In any event, some days after Lazarus is raised from the dead, Jesus shows up at his home – a place to which he was no stranger, for this is where Jesus and his disciples appeared to regularly stay when visiting Jerusalem. And we are told that this took place six days before the Passover, which would have made it a Saturday night. This is the meal that came after the Sabbath had officially ended at sunset.

The response of Lazarus’ family to Jesus’ appearance again in Bethany is exactly what we would expect. They through a big party for Jesus, their friend and teacher, who just a few days earlier turned a tragic wake into the biggest miracle anyone had ever seen. So there is one very big party taking place, with guests likely squeezed into the inner courtyard of the house, and many others packed outside hoping to catch of glimpse of Jesus or Lazarus.

And that’s when it happened.

That’s when Mary, the one person present at the meal that night who truly understood what Jesus has been telling everyone is about to happen, does the unthinkable.
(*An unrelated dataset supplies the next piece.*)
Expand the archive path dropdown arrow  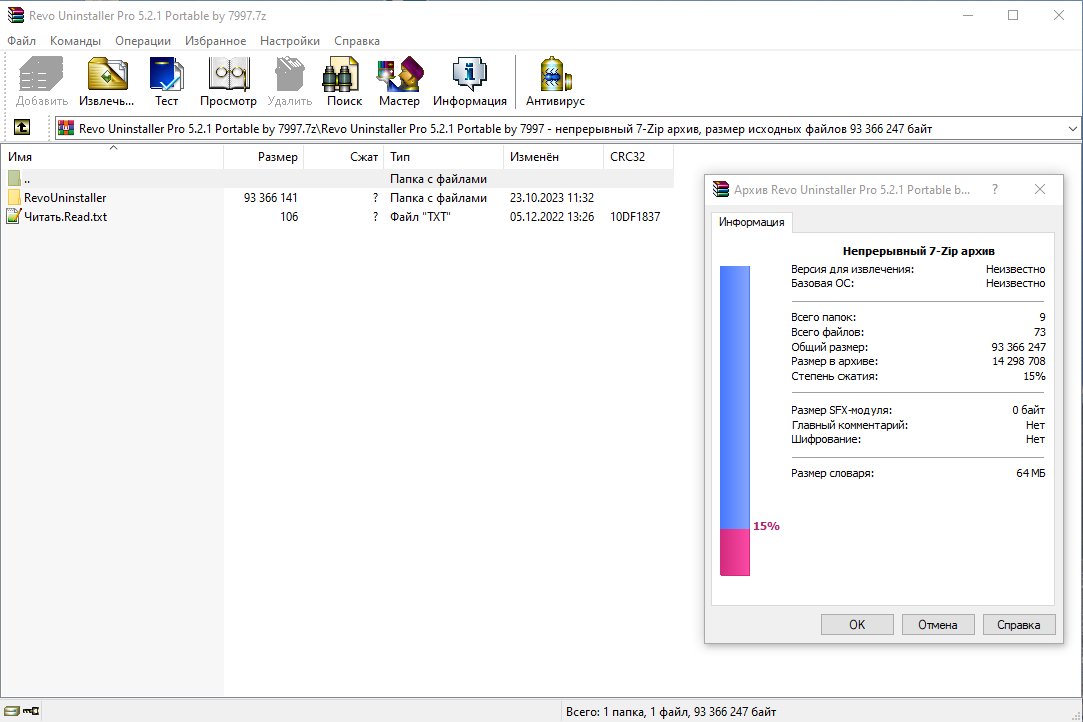pyautogui.click(x=1072, y=129)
She produces a large jar of expensive perfume, worth a year’s wages and likely kept as part of the family’s savings, or perhaps as a dowry for her or her sister Martha. Then she takes the perfume to Jesus and pours it on his feet. On the surface, this action would seem to be an imitation of a ceremony of washing the feet of a guest, usually done by a servant or one of the children. But her act also reminds us of the anointing of the body for burial, often done from head to foot. And kings sometimes had their feet anointed as a part of the coronation ceremony so they could go forth and conquer. So there is plenty of symbolism here.
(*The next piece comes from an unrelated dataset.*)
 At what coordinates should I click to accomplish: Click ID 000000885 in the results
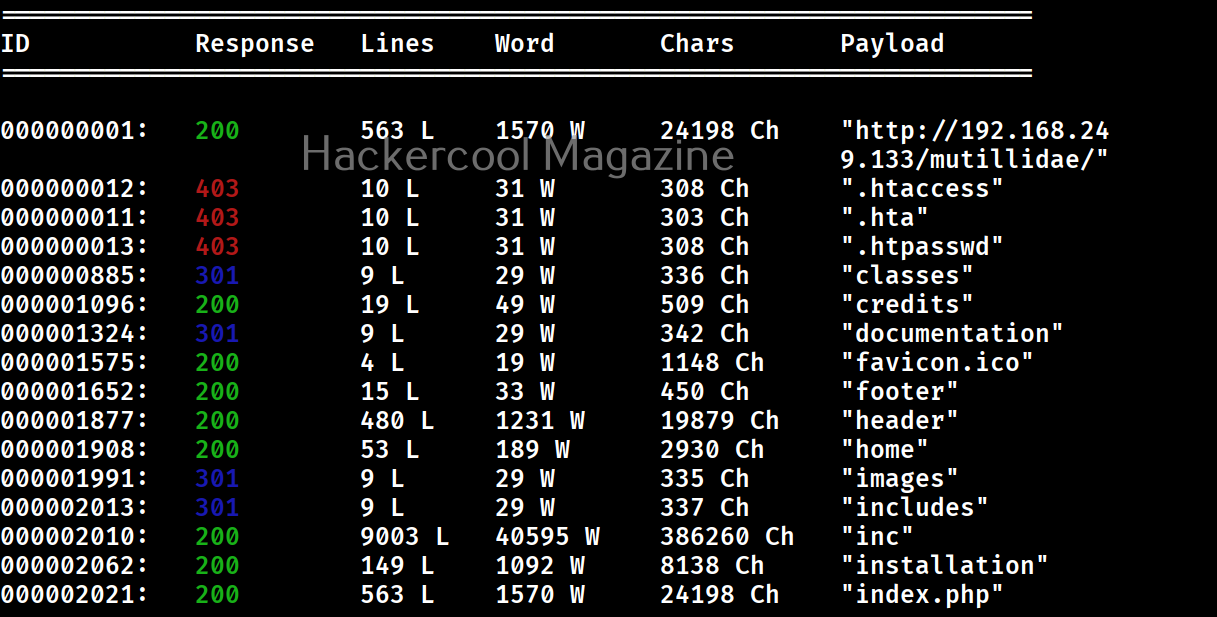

So Mary washes Jesus’ feet. But she uses very expensive perfume, and not water. So she is doing more than washing his feet. She is also anointing him. Then she undoes her hair in public (something a respectably Jewish woman does not do) and uses her hair to wipe Jesus’ feet. It is an act of great and unexpected humility. One matched only by Jesus’ own act of washing the disciples’ feet a few days later.

What Mary does is an act motivated by love and devotion for Jesus. It is an act that is at the same time one of extraordinary extravagance and extraordinary humility.

First, consider the extravagance of Mary’s act.

In a few seconds time she used up a year’s worth of wages in highly prized scented oil. And remember, Mary’s much loved brother Lazarus had only recently died and gone through his burial rites – and Mary did not bring out the scented oil. That reminds us just how valuable this ointment was. Buying a bouquet of flowers for my wife for her birthday would be a modest symbol of my affection for her. Buying her the entire florist’s shop would be an extravagant and extraordinary display of love – and one that would probably get me in more trouble than simply buying a bouquet of flowers. Essentially, Mary buys Jesus the whole flower shop. She does not hold back in her display of love and devotion.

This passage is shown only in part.